Documentation of the various testing results is also a useful, if not mandatory, requirement during the information sharing phase. Given the rising trend of internationally outsourced development1 it is frequently not possible for the security tester to walk down the hall and sit with the affected product developer. Outsourcing has become so popular even computer science students have been known to take advantage of it.2 Various barriers of communication including time zone, language, and communication medium make it ever more important to bundle as much information as possible in a clear and concise form. The burden of organized documentation should not be an entirely manual effort. A good fuzzing tool will produce and store easily parsed and referenced log information.
Think about how the individual fuzzers we discuss handle reproducibility, logging, and automated documentation. Think about how you could improve on the implementation.

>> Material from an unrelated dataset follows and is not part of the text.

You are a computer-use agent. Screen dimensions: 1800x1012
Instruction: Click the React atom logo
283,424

On a large scale, if we are building a file format fuzzing tool, we don't want to have to rewrite the entire tool everytime we want to test a new file format. We can create some reusable features that will save us time in the future if we decide to test a different format. Sticking with our example, let's say we were motivated to construct a JPEG file format fuzzing tool to test for bugs in Microsoft Paint. Thinking ahead and knowing that we will want to reuse portions of our labor, we may decide to separate the tool set into three components as in Figure 1.

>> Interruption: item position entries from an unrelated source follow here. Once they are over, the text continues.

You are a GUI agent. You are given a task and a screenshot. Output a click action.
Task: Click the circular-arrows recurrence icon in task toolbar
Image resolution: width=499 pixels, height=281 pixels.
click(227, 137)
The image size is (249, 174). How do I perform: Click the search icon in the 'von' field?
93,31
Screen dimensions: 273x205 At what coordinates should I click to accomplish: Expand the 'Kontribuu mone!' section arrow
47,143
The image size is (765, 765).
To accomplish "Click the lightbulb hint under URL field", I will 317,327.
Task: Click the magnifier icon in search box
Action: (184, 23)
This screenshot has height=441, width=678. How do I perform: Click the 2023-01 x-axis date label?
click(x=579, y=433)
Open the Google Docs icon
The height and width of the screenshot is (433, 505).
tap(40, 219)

A JPEG file generator is responsible for generating an endless series of mutated JPEG files. A launching front end is responsible for looping over the generated images, each time spawning Microsoft Paint with the appropriate arguments to load the next image. Finally, an error detection engine is responsible for monitoring each instance of Microsoft Paint for exceptional conditions. The separation into three components allows us to adapt our test set to other file formats with changes only to the generator. On a smaller scale, numerous building blocks should be portable between our fuzz testing projects. Consider, for example, an e-mail address. This basic string format is seen everywhere, including Simple Mail Transfer Protocol (SMTP) transactions, login screens, and the Voice over IP (VoIP) Session Initiation Protocol (SIP):
Excerpt of an SIP INVITE Transaction 49 4e 56 49 54 45 20 73 69 70 3a 72 6f 6f 74 40 INVITE sip:root@ 6f 70 65 6e 72 63 65 2e 6f 72 67 20 53 49 50 2f openrce.org SIP/ 32 2e 30 0d 0a 56 69 61 3a 20 53 49 50 2f 32 2e 2.0..Via: SIP/2. 30 2f 55 44 50 20 70 61 6d 69 6e 69 4c 2e 75 6e 0/UDP voip.openr
In each case, it is an interesting field to fuzz because we are certain the field will be parsed and potentially separated into various components (e.g., user and domain). If we're going to spend the time to enumerate the possible malicious representations of an e-mail address, wouldn't it be nice if we can reuse it across all of our fuzzers? Think about how you might abstract or modularize the individual fuzzers that we discuss to increase reusability.